The brave move by the former Merebank resident captured the hearts of many as he emotionally explained the effects of Tourette Syndrome and then showcased his vocal talents.

Naidoo said music is his escape mechanism and for some reason helps him not to twitch. The neurological disorder is characterised by repetitive, involuntary movements called tics and sometimes vulgar and obscene outbursts. Naidoo is able to control the tics when he sings.

“My tics surfaced at the age of 9 when my parents divorced, and due to growing up in an Indian family and culture, I was told, ‘mind over matter’ when I said to my parents that I could not control my tics. Nobody had believed me until my tics escalated to the point where I couldn't function properly,” Naidoo said.

Stares in public

Just before turning 13 he was diagnosed with Tourette Syndrome.

The second year BCom Informatics student said a typical day involved dealing with stares in public and being asked, “What’s wrong with you?" or told to “stop that”.

“I tend to dislocate my left wrist about four to five times a day when in lectures and the scary part is that I am left handed. Some days when my head tics are bad, my shoulders are blue and bruised due to my chin hitting against them constantly.
+--
# TASK LIST
(a) In the article about Naidoo's Tourette Syndrome, at what age did his tics first appear?
(b) Carry on the article about Naidoo's Tourette Syndrome from its last sentence.

# EXTRACTED INFORMATION
+--
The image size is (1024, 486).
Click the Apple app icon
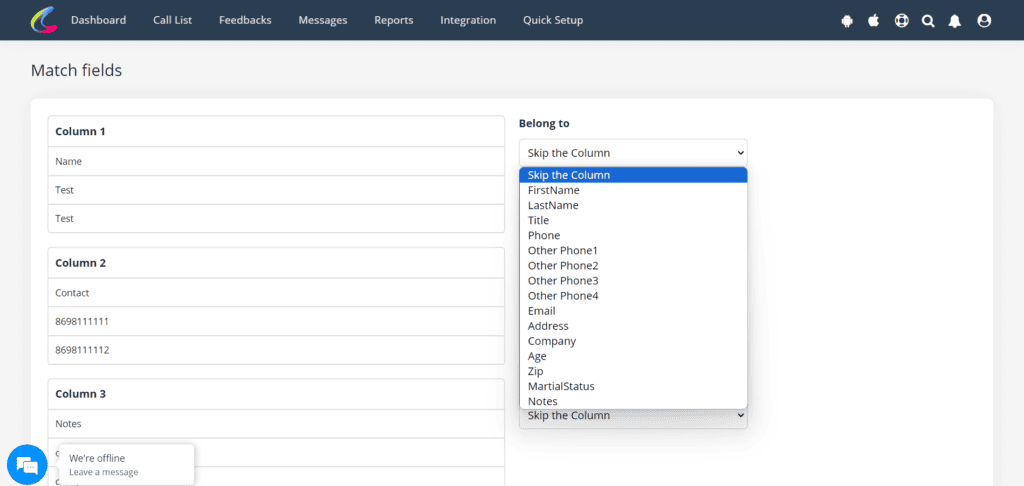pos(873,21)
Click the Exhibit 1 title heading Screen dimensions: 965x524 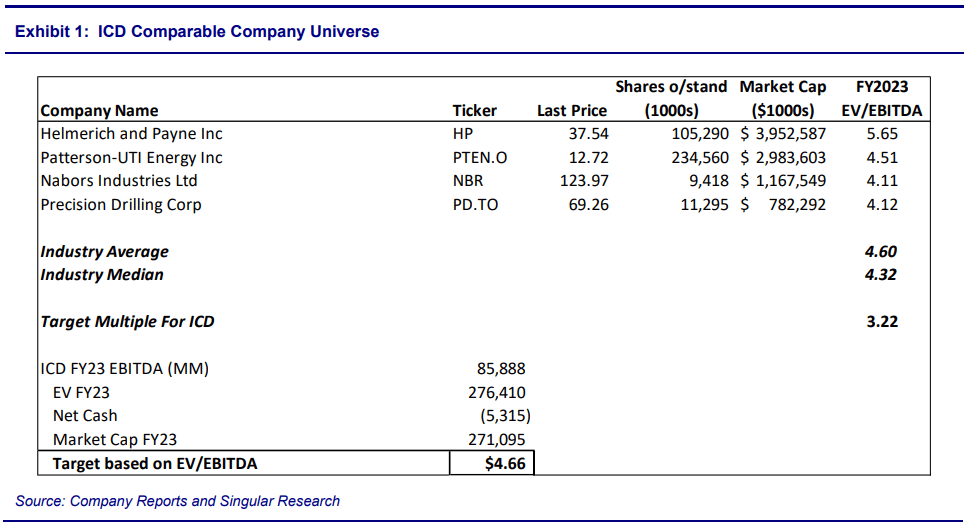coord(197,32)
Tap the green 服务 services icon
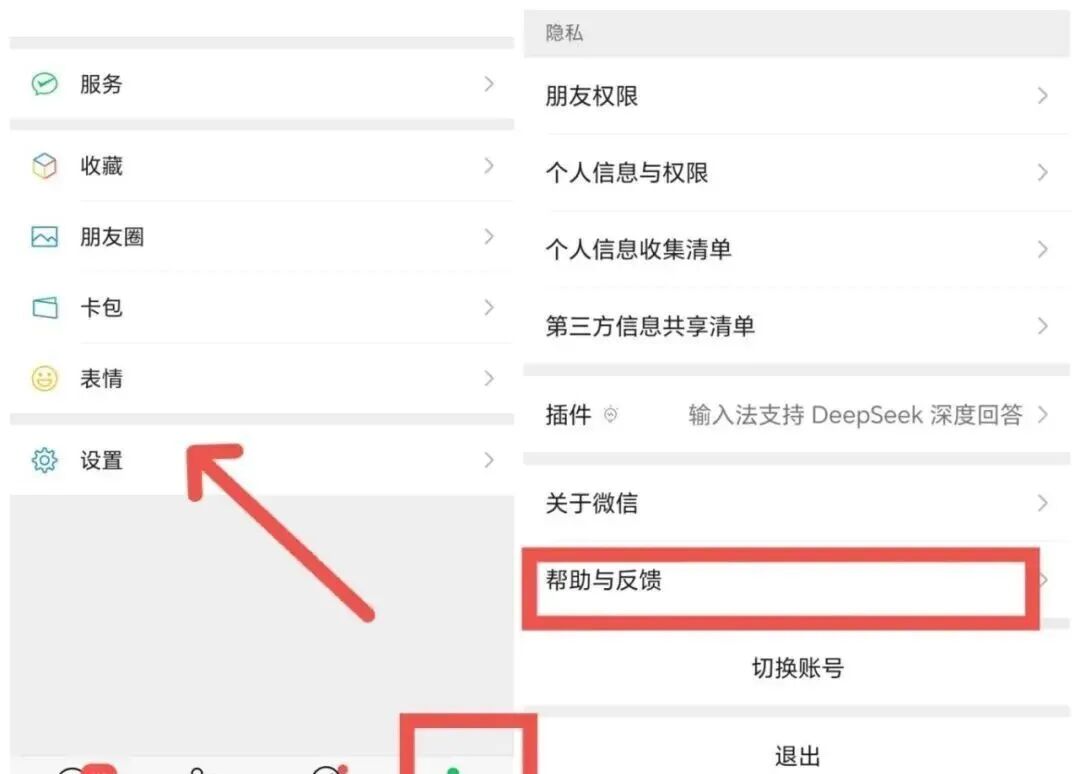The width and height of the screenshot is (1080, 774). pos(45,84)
+--
# EXPECTED OUTPUTS
(a) At the age of 9, when his parents divorced.

(b)
"It can be tough to focus in class and get sufficient rest because I have obsessive compulsive disorder, attention deficit hyperactivity disorder, as well as severe insomnia. But my days are manageable through the grace of God.”

A phenomenal support structure also helped. Naidoo said his family and friends tried to make his life as convenient and comfortable as possible.

Offensive generalisation

“Especially my mother. She is more than just that, she is my best friend.”

While a symptom of Tourette Syndrome does include involuntary outbursts, Naidoo said this was an offensive generalisation and assumption.

“The symptom of vulgar and obscene outbursts is called coprolalia and only 10% or less of the world's TS patients suffer with that symptom. I am one of them so I tend to be misunderstood quite often because people think that I am an aggressive person, when in fact I am not.”

Having people stare at him can become unbearable. This was another reason he posted his video on Facebook, to spread awareness about the disorder.

“I want to show others who have it that it is okay to embrace what God has given you in your walk of life, as well as to revive the culture of empathy and unity amongst our generation.”